1st Edition

The Benefits of Imperfection Biology, Society, and Beyond

By Olivier Hamant Copyright 2025
    208 Pages
    by CRC Press

    The cult of performance leads our society to emphasise the values of success and continuous optimisation in all areas. Slowness, redundancy and randomness are therefore negatively perceived. Olivier Hamant, in this book, attempts to rehabilitate them by his knowledge of biological processes.

    What can we learn from life sciences? While some biological mechanisms certainly boast formidable efficiency, recent advances instead highlight the fundamental role of errors, incoherence and slowness in the development and the robustness of living organisms. Should life be considered suboptimal?
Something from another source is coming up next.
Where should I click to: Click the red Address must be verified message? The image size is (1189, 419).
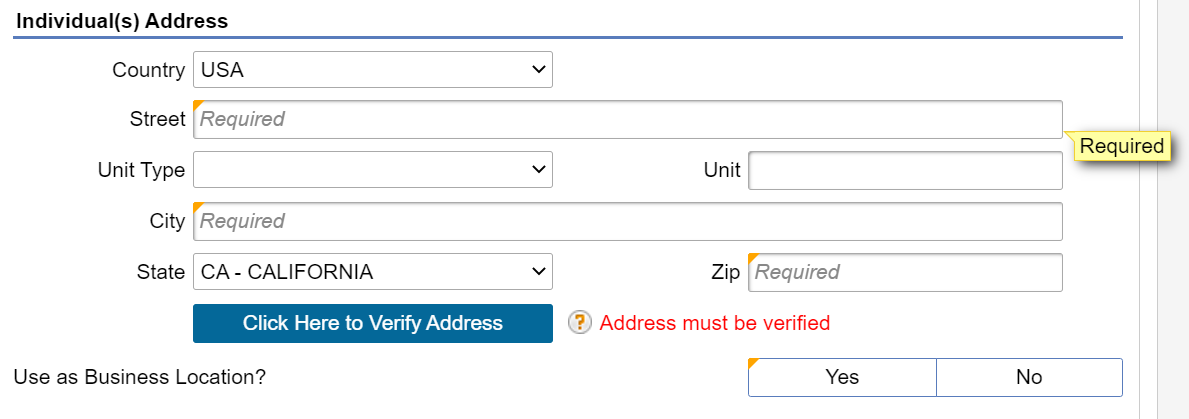[x=714, y=323]
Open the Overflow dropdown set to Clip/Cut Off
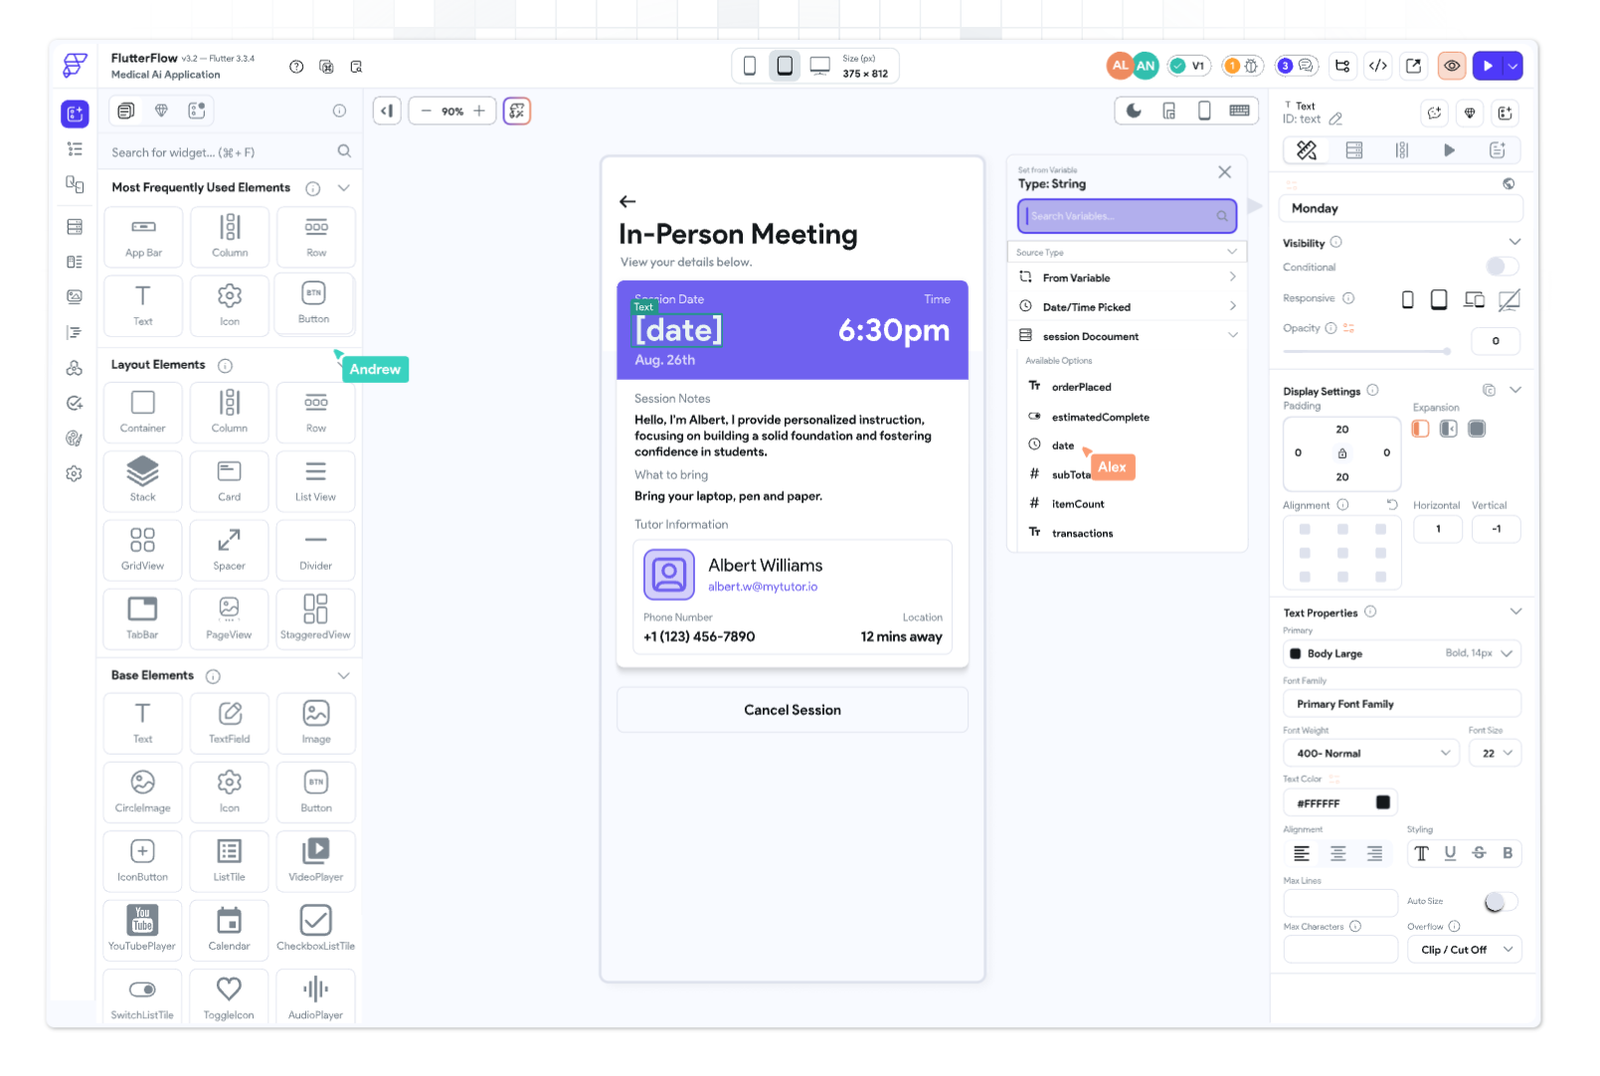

To what extent could suboptimality become a counter-model to the credo of performance and control in the Anthropocene?

    In the face of pessimistic observations and environmental alerts, the author outlines solutions for a future that is viable and reconciled with nature.

    Key Features

    ·         Solidly documents with data reflecting a post-collapsophobic stance

    ·         Contributes to a necessary debate fuelled by current events

    ·         Offers energetic thinking instead of lamentations and criticizing focusing on solutions

    1. Preamble, as an executive summary. 2. The Age of Performance. 3. Which Third Way? 4. Suboptimality. 5. Robustness of Life. 6. A Counter-Model. 7. Some Chronological Reference Points. 8. Acronyms and Abbreviations. 9. References.

    Biography

    Olivier Hamant is a researcher at the French National Research Institute for Agriculture, Food and the Environment (Institut National de Recherche pour l’Agriculture, l’Alimentation et l’Environnement, INRAE) at École Normale Supérieure de Lyon. As an interdisciplinary biologist, he has published ca. 100 scientific articles, notably on the development of plants and their ability to perceive their own shape. He also heads the Michel-Serres Institute and is involved in training programmes on the new relationship between humanity and nature.